Return the stretch from the line with "This screenshot has" through the line with "Task: Click the Hungarian flag next to Ócsa" in the data below, character for character, skipping all pictures.

------------------------------------------------------------------------

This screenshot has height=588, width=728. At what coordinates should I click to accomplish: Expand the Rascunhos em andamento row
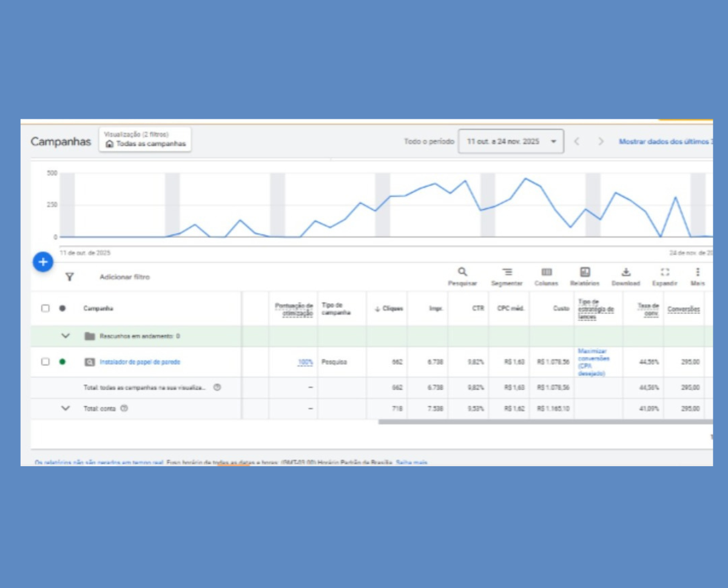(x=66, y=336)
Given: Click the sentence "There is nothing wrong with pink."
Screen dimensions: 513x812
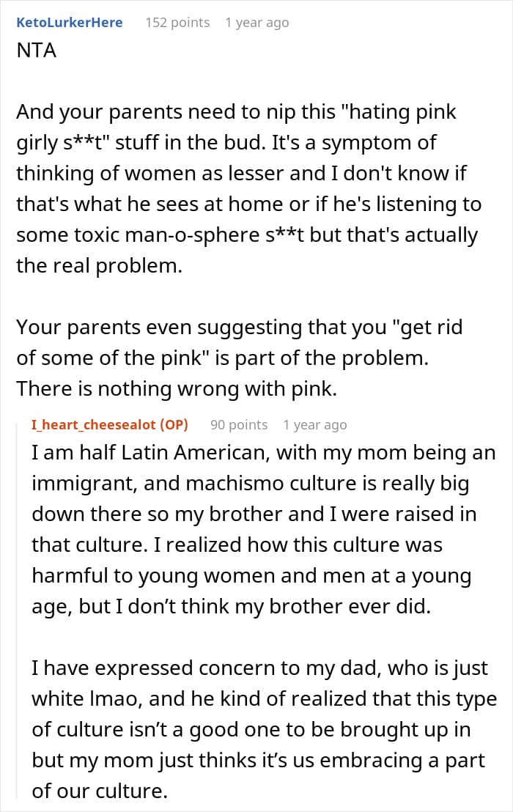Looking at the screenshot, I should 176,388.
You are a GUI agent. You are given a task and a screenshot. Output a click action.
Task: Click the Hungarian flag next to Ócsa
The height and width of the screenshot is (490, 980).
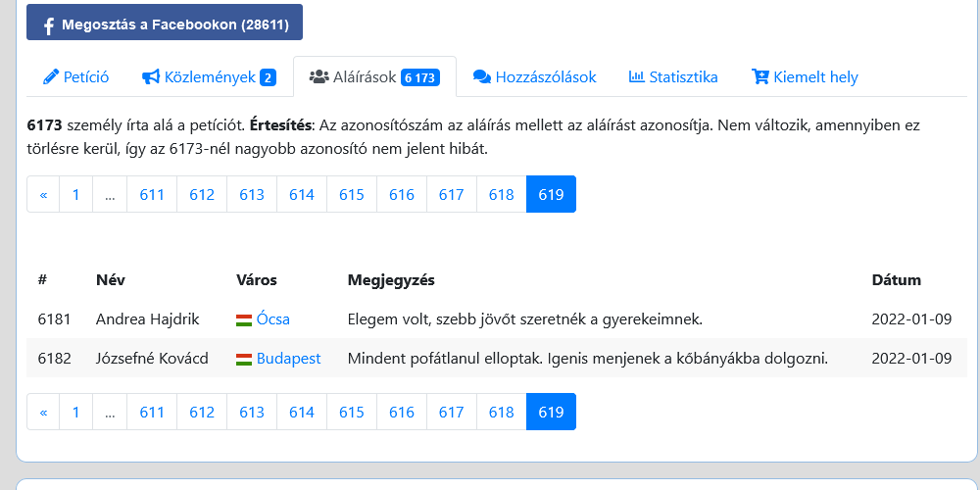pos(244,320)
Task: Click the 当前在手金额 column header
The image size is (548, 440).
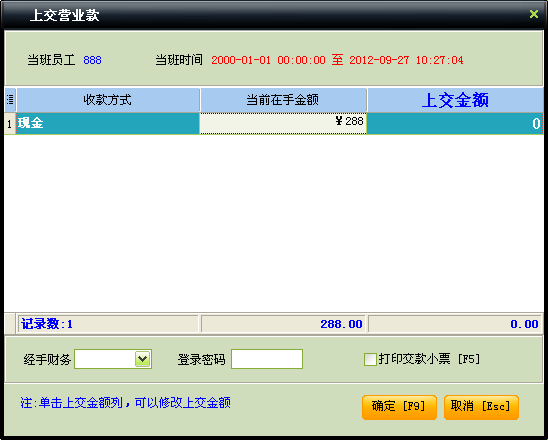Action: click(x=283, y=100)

------------------------------------------------------------------------

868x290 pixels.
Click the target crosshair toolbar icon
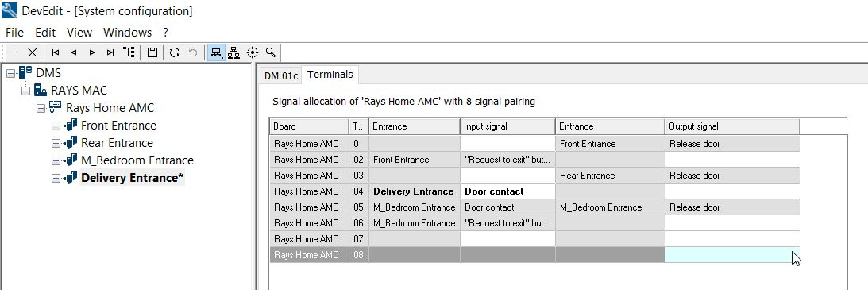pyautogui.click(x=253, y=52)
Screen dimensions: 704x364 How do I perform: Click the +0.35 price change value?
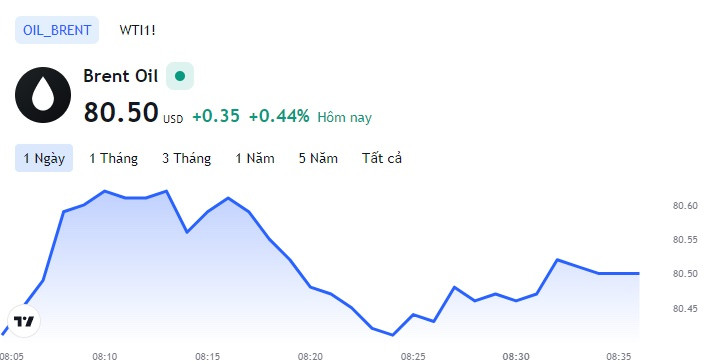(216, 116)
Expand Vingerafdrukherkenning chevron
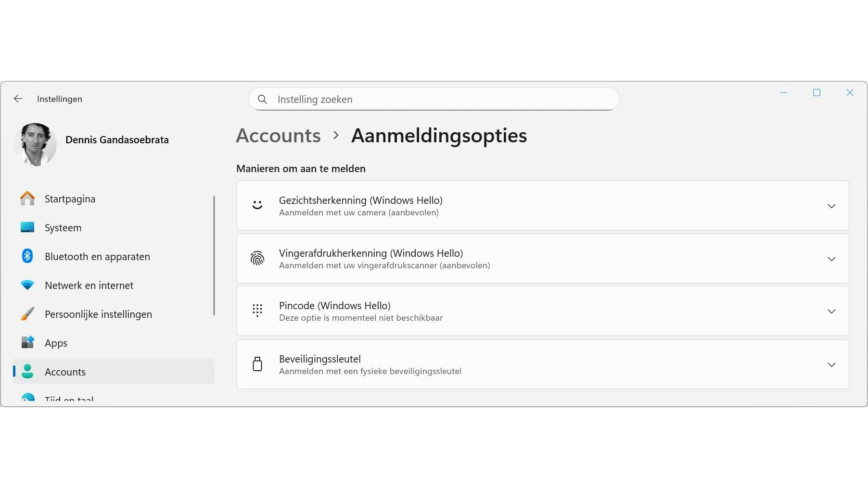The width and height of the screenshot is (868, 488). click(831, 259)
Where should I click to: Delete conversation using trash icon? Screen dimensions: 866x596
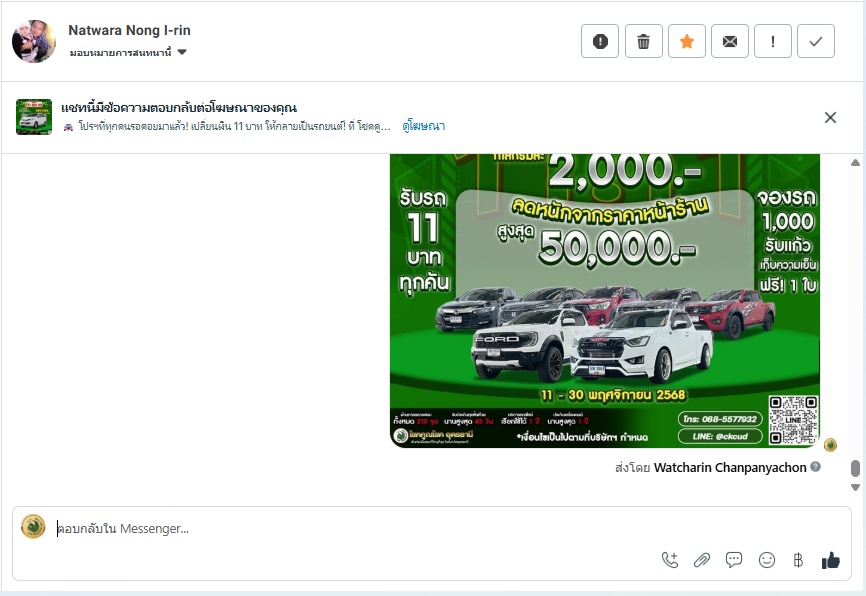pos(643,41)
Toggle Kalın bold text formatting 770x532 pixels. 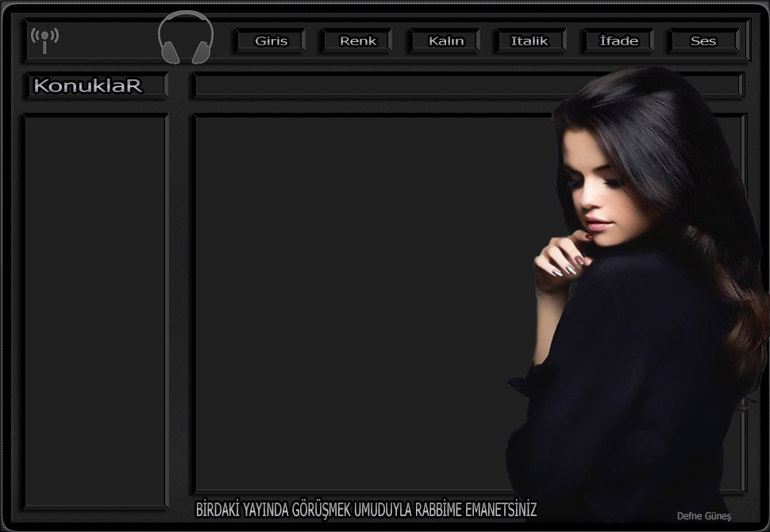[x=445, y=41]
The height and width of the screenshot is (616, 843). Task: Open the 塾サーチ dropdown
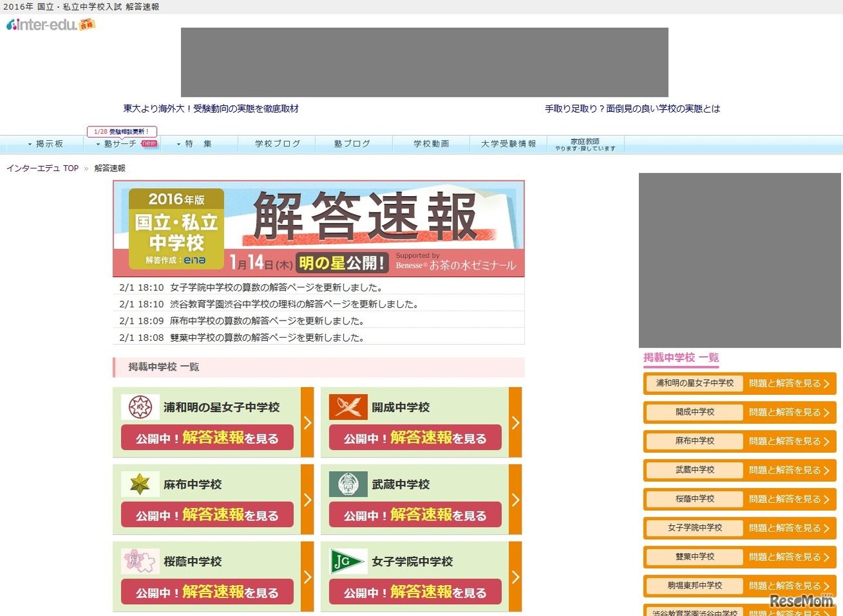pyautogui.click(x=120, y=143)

------------------------------------------------------------------------

YOUR RESPONSE.
This screenshot has height=588, width=728. At what coordinates should I click to accomplish: Expand the Rascunhos em andamento row
(x=66, y=336)
Given: Click the sentence "There is nothing wrong with pink."
Screen dimensions: 513x812
Looking at the screenshot, I should 176,388.
You are a GUI agent. You are given a task and a screenshot. Output a click action.
Task: Click the Hungarian flag next to Ócsa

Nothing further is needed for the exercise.